Spadafora continuou com as críticas ao líder e disse que o Ministério respondeu sim a carta enviada pelo COI.   

“O texto único, como pontualmente escrito na carta que foi enviada ao COI nas últimas semanas, enfrenta e resolve positivamente, inclusive, algumas das questões levantadas por Bach. É ridículo dizer que a reforma pode refletir na preparação dos atletas italianos e sobre as possibilidades deles de vencerem em Tóquio – uma frase que ofende a Itália e seus grandes atletas. Pedirei que Bach se explique sobre essas palavras e por todas as suas declarações em uma carta que enviarei ao COI amanhã mesmo”, criticou o ministro.   

Spadafora ainda disse querer “tranquilizar” sobre as preparações para os Jogos de 2026 que seguem de maneira planejada.   

O ministro ainda ironizou que Bach não se manifestou, em nenhum momento, sobre a situação no Comitê Olímpico de Belarus, país que vive uma grande crise política desde agosto após a quinta reeleição do presidente Aleksandr Lukashenko – fato não reconhecido pela União Europeia.   

“Se para Bach a autonomia do Comitê de Belarus nem está em discussão, muito menos isso deveria estar para a Itália”, concluiu.   
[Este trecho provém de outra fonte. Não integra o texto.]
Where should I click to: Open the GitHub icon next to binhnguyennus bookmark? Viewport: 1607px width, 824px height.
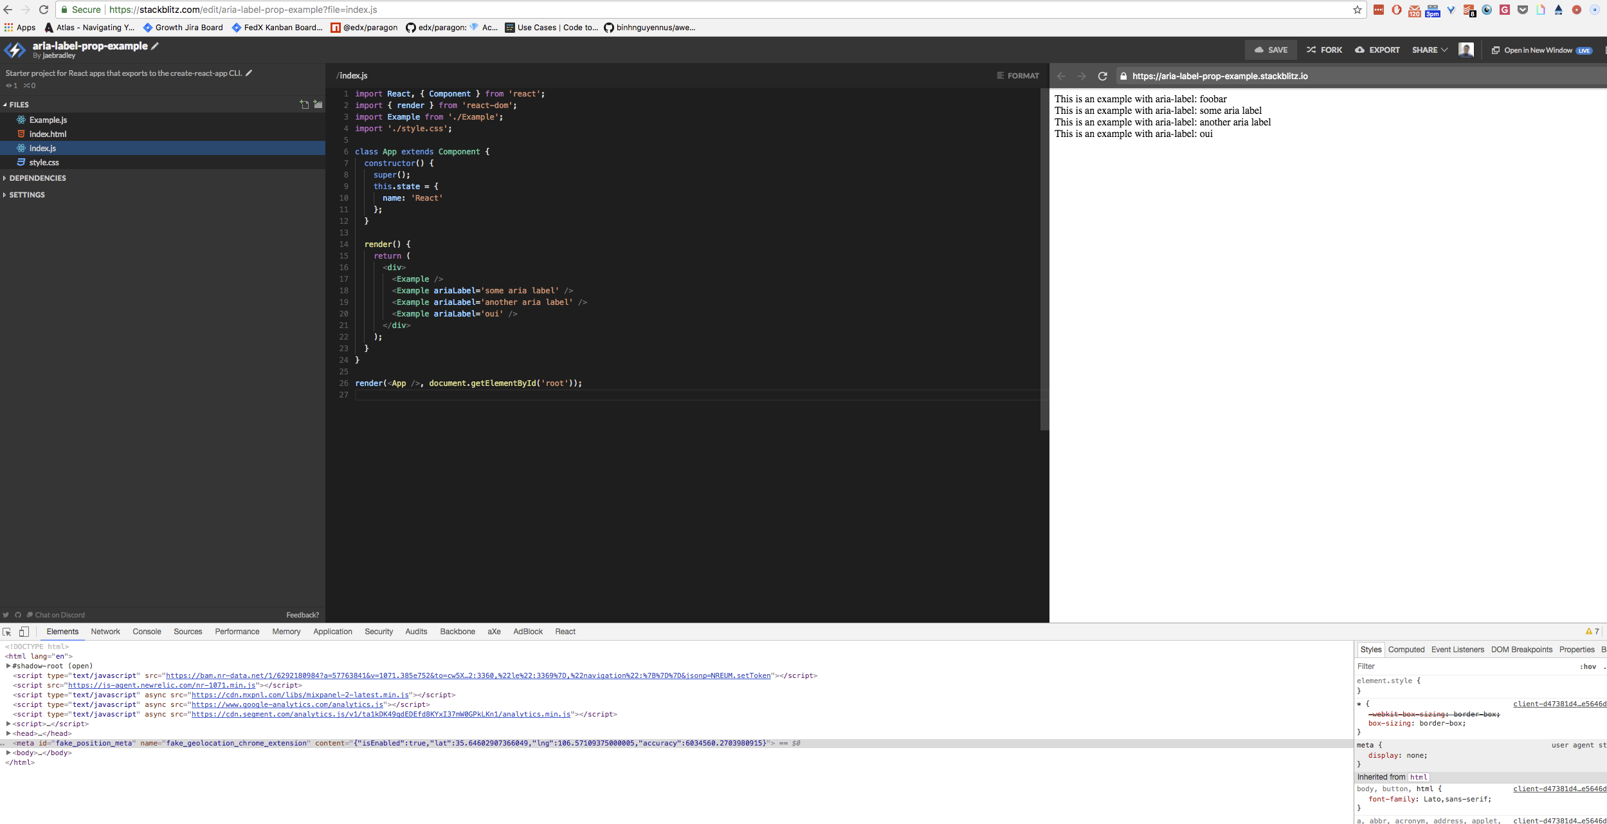pos(608,28)
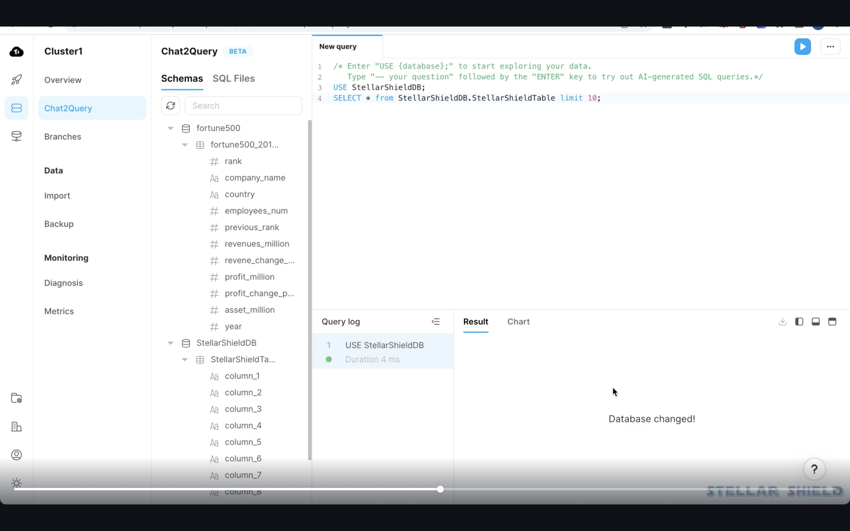850x531 pixels.
Task: Open the three-dots more options menu
Action: [x=830, y=47]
Entre os principais pontos da nova legislação, está o limite de reeleição dos presidentes do Coni bem como de Federações e Confederações de todas as categorias de esporte italianas. No entanto, alguns dirigentes já se manifestaram contrários à medida porque ela “delegaria” funções “excessivas” ao Ministério do Esporte. (ANSA).